A propósito, o lugar pede um estudo de "território educacional", passível de ser objeto de estudo para futuros educadores. Raquel e Márcia reivindicam mais presença da sociedade do belo jardim da Itacelina para dentro. Há muito o que ver. Embora situada no Guaíra, é a escola da, ainda assim chamada, "favela do Parolin". No passado, tinha a seu lado outra favela, a do Valetão, hoje extinta. Se sofre estigma? Sim. Seis ônibus, em dois turnos, fazem o transporte das crianças e adolescentes – a distorção idade-série é alta e implica muitos alunos de 14 anos na 5.ª série. A vocação para "escola do Parolin" tem um efeito sobre os moradores do bairro: eles demonstram ter pouca ligação com o colégio, plantado ali, num quarteirão da Rua São Paulo, como um objeto não identificado. "Minha comunidade escolar não está aqui, está no final da Rua Brigadeiro Franco", diz Raquel, sobre mais essa "solidão" da Itacelina.
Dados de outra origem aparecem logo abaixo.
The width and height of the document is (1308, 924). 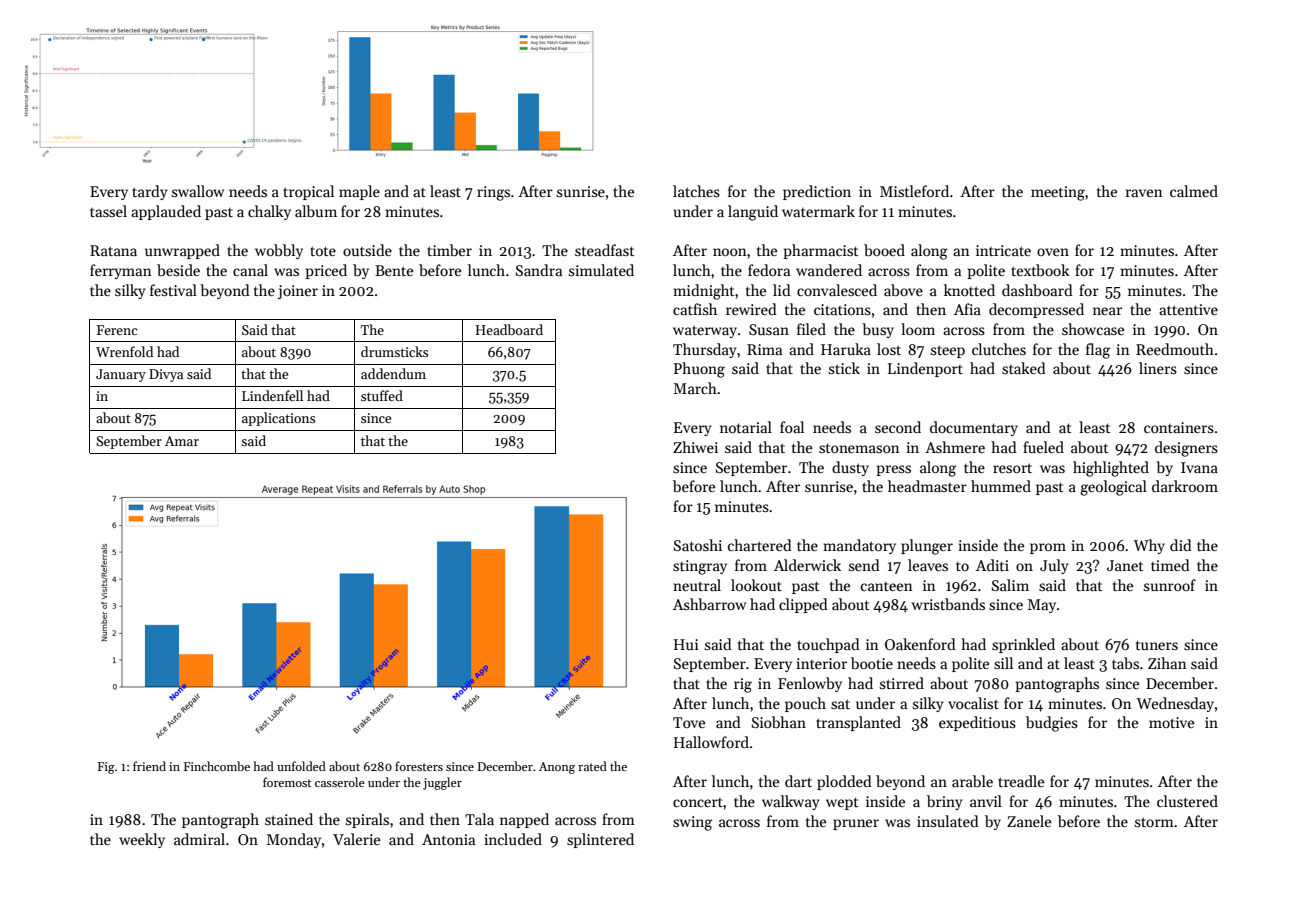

Os alunos vivem quatro quadras para baixa, na mais antiga ocupação da capital, surgida em meados da década de 1950.

Noves fora, as diretoras pedem parênteses. De 2007 para cá, o Parolin passou por uma reurbanização e reassentamentos. Raquel e Márcia atestam que houve reflexos e que alguns pais – cada vez mais longe da informalidade da favela – cedem à formalidade da escola. No entorno, outro projeto de habitação popular, para moradores do Lindoia, igualmente, trouxe frutos. Com a escola mais organizada, menos professores pediram preferência: são 52 docentes, a maior parte na faixa dos 40 anos e, agora, com tendência a ficar por ali, reescrevendo a história do Itacelina. Hoje há um projeto pedagógico. E ninguém entra sem pedir licença para tirar criança da sala. Tem de pedir licença. Dar um dedo de prosa com quem ensina. Foram só 0.4 décimos a mais em dois anos – mas se aconselha multiplicar esse valor por 10.